Please update the entries starting with the line containing "This screenshot has height=467, width=1173." and going on through the line containing "I will pos(88,375).", replacing "shopping cart" with "basket" and leaving everything else unchanged.

====

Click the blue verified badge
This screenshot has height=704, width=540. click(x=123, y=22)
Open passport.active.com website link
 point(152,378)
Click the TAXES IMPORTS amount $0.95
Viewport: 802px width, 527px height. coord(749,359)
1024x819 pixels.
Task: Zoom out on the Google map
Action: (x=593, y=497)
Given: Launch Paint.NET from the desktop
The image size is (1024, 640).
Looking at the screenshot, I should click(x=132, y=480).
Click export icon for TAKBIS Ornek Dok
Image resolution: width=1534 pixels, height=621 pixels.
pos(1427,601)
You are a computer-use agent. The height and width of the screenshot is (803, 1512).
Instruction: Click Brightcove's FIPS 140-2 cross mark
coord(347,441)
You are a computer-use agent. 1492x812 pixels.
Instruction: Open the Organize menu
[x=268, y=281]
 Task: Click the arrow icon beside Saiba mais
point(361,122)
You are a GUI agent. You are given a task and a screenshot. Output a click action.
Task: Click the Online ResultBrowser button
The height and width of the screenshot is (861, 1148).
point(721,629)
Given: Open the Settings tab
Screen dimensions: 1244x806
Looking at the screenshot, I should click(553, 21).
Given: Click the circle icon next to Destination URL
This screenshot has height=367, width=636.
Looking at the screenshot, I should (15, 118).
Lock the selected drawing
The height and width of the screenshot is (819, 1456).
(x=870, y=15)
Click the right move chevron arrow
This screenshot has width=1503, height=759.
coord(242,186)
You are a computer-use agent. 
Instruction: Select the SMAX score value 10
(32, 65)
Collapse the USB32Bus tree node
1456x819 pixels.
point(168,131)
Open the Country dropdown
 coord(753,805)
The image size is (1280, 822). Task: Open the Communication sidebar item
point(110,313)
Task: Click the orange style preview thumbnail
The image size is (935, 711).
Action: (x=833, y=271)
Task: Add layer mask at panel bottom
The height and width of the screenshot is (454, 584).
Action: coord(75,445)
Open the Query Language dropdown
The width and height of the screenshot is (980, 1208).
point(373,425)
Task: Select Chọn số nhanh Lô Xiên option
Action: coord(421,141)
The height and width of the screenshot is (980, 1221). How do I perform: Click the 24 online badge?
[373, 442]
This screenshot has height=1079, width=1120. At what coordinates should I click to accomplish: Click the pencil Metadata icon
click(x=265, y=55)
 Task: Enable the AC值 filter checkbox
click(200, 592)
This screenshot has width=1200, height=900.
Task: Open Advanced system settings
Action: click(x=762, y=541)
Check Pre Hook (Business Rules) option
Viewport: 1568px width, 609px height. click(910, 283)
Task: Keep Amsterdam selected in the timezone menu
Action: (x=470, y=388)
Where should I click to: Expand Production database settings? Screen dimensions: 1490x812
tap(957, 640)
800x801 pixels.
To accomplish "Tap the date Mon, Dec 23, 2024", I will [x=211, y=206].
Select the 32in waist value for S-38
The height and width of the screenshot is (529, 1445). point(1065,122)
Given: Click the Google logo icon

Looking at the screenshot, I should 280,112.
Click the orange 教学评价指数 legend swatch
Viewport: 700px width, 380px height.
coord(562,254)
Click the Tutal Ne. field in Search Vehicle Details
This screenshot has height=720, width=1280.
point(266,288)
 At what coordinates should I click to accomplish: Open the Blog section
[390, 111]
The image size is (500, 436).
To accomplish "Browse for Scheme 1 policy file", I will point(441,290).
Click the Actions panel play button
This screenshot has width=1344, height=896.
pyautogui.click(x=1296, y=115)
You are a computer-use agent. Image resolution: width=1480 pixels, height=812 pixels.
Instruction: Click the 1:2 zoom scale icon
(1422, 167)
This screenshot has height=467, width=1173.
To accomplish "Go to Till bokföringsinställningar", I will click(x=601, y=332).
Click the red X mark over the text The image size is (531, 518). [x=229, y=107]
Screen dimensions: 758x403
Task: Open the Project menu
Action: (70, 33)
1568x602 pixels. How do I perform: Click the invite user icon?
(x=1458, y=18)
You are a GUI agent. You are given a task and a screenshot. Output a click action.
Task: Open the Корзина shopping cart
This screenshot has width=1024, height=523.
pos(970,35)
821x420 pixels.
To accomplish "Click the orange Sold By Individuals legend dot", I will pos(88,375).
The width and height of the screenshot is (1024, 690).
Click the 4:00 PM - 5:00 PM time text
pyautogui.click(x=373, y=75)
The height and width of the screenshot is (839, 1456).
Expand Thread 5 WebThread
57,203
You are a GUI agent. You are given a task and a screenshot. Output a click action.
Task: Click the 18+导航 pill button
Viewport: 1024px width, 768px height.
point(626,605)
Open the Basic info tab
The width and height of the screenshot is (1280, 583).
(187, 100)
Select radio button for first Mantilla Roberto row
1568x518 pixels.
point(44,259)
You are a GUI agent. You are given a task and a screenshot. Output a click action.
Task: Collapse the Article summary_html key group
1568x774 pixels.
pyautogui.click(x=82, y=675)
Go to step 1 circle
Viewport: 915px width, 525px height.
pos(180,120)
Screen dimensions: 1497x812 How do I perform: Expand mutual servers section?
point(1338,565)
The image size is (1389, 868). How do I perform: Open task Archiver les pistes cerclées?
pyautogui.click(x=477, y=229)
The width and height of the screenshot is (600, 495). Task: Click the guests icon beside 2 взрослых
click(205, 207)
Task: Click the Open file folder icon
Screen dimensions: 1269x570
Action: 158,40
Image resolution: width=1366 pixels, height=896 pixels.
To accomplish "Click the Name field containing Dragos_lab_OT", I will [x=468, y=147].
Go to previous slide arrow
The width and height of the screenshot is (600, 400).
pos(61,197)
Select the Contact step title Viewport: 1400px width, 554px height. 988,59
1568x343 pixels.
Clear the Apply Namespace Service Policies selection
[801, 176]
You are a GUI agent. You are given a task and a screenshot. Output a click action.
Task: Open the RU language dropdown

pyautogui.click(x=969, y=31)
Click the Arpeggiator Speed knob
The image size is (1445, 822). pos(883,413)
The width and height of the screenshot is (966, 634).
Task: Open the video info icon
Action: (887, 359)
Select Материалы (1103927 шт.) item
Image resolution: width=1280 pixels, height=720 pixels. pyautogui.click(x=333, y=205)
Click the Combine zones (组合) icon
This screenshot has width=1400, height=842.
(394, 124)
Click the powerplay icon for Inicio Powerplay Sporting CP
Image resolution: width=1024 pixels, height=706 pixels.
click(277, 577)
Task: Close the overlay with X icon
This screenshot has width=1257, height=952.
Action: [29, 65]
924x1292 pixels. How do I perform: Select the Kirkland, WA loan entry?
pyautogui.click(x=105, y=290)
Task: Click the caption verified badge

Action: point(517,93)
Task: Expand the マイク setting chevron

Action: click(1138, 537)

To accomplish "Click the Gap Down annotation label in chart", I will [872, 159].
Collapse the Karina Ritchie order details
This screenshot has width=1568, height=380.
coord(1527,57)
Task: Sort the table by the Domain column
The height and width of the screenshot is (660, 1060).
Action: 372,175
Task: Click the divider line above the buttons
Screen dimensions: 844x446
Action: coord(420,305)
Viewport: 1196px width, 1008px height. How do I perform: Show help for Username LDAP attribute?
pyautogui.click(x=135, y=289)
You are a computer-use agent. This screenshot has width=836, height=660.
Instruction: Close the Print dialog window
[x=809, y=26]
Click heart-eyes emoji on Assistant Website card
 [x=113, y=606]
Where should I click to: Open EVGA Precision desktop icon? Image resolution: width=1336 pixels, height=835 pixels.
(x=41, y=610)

====

- Task response:
This screenshot has height=467, width=1173.
To accomplish "Go to Till bokföringsinställningar", I will click(x=601, y=332).
Click the red X mark over the text The image size is (531, 518). [x=229, y=107]
Screen dimensions: 758x403
Task: Open the Project menu
Action: (70, 33)
1568x602 pixels. How do I perform: Click the invite user icon?
(x=1458, y=18)
You are a GUI agent. You are given a task and a screenshot. Output a click action.
Task: Open the Корзина basket
This screenshot has width=1024, height=523.
pos(970,35)
821x420 pixels.
To accomplish "Click the orange Sold By Individuals legend dot", I will pos(88,375).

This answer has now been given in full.